══ DATA RECORDS

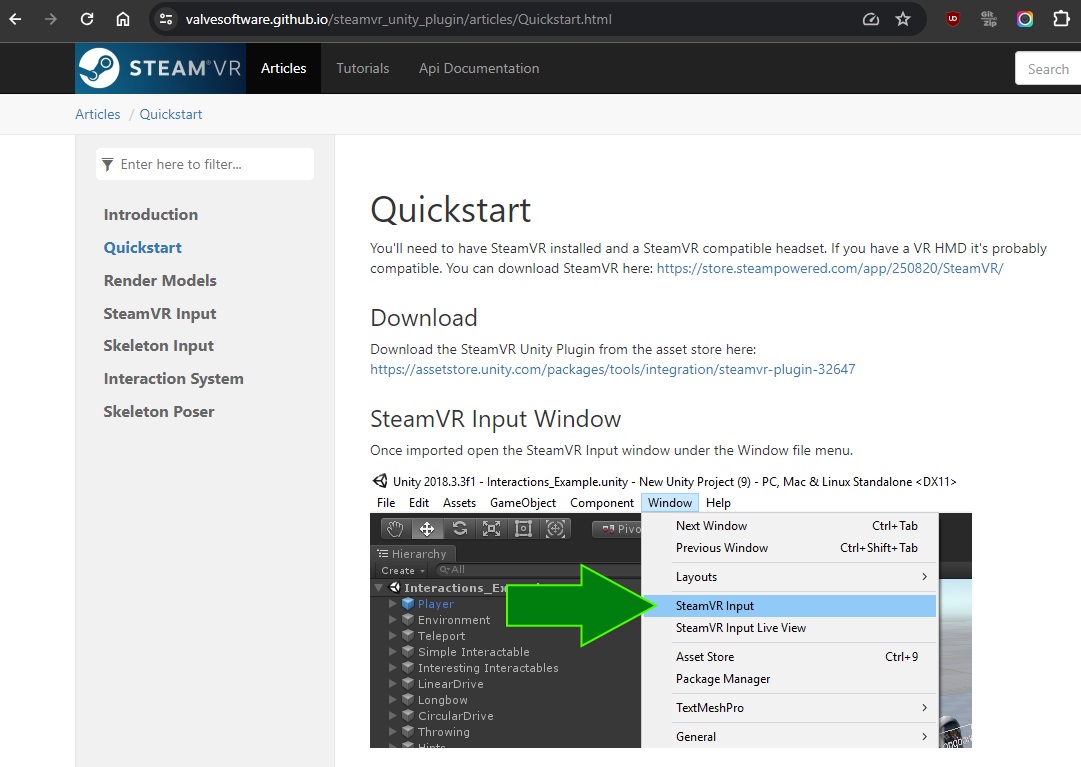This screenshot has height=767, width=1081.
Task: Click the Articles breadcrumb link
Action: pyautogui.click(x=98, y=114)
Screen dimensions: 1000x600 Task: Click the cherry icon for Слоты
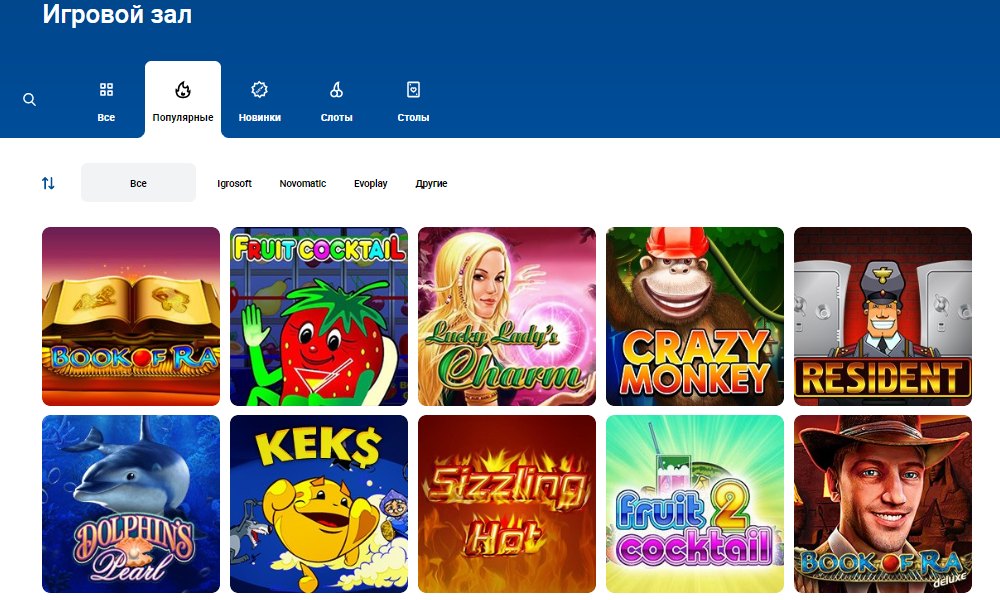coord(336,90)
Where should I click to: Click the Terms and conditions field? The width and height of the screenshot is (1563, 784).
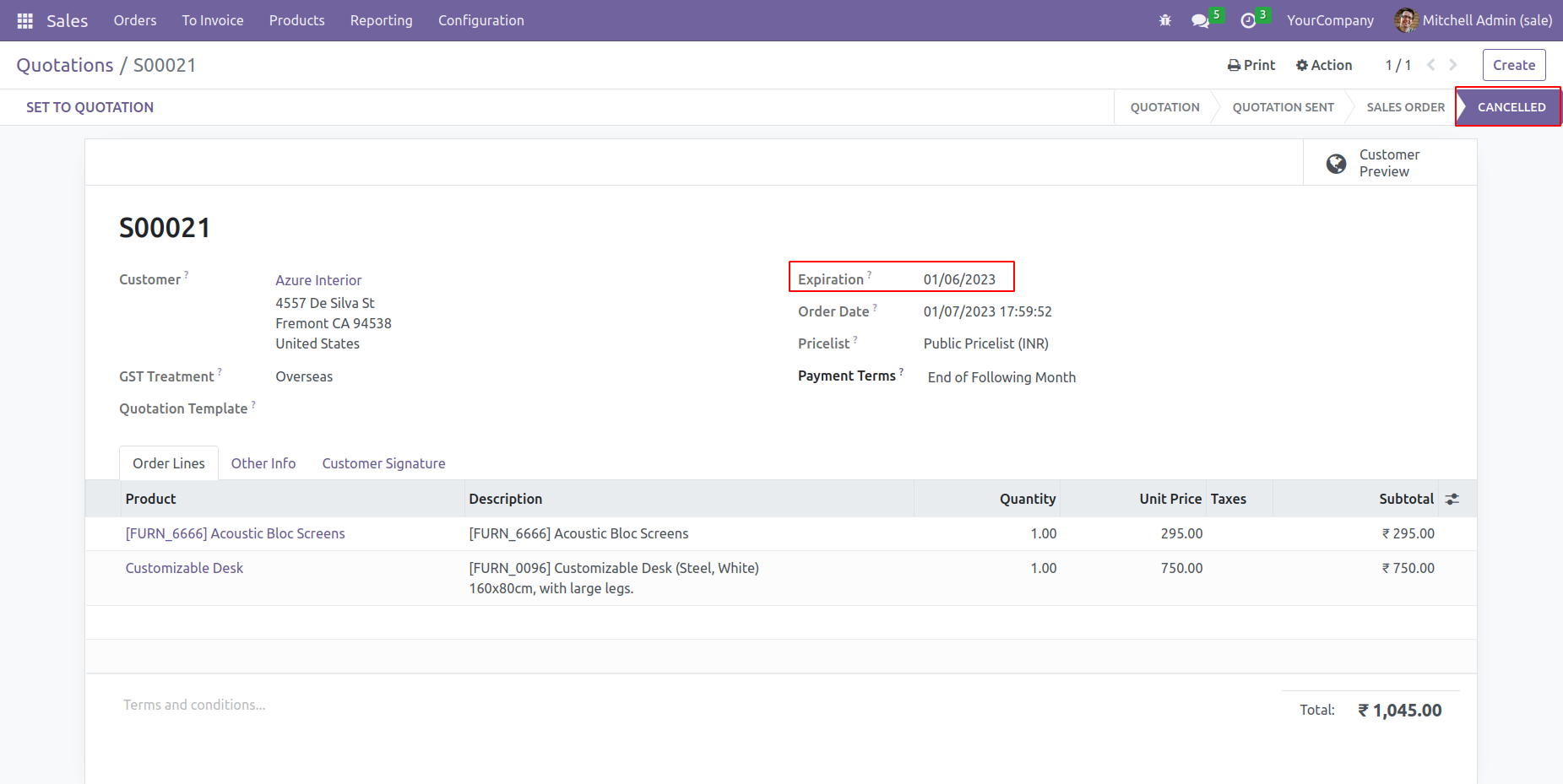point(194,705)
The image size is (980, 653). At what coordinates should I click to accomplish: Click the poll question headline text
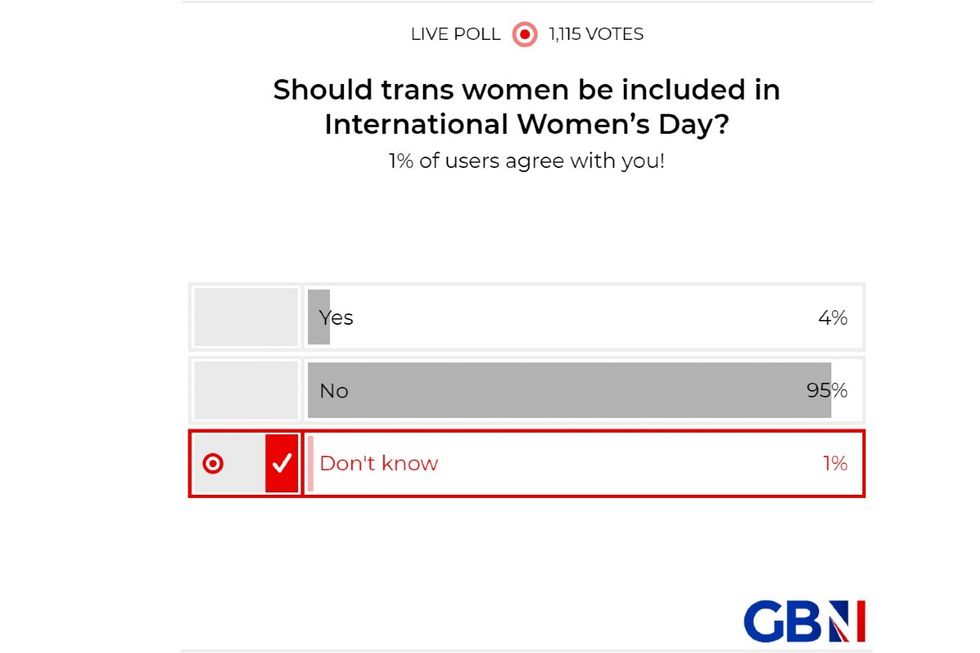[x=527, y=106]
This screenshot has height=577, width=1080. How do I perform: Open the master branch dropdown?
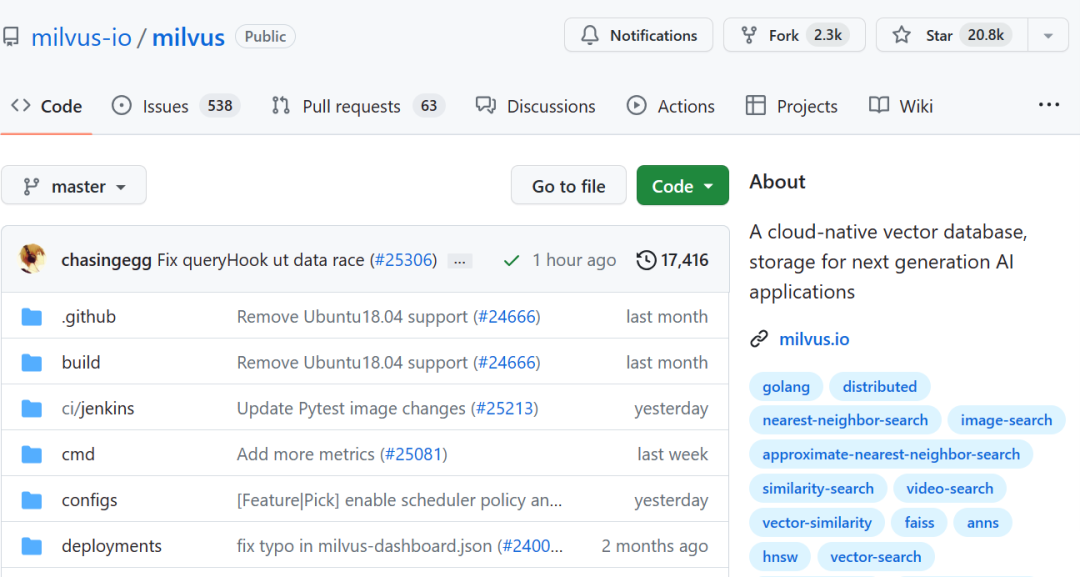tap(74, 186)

════

INSTRUCTIONS TO FOLLOW: The answer consists solely of the lines from the one holding "This screenshot has height=577, width=1080." through the final line of the records, both ends included, each duplicated exactly. Leave images out.

RESPONSE TO THE EXERCISE:
This screenshot has height=577, width=1080. How do I perform: Open the master branch dropdown?
tap(74, 186)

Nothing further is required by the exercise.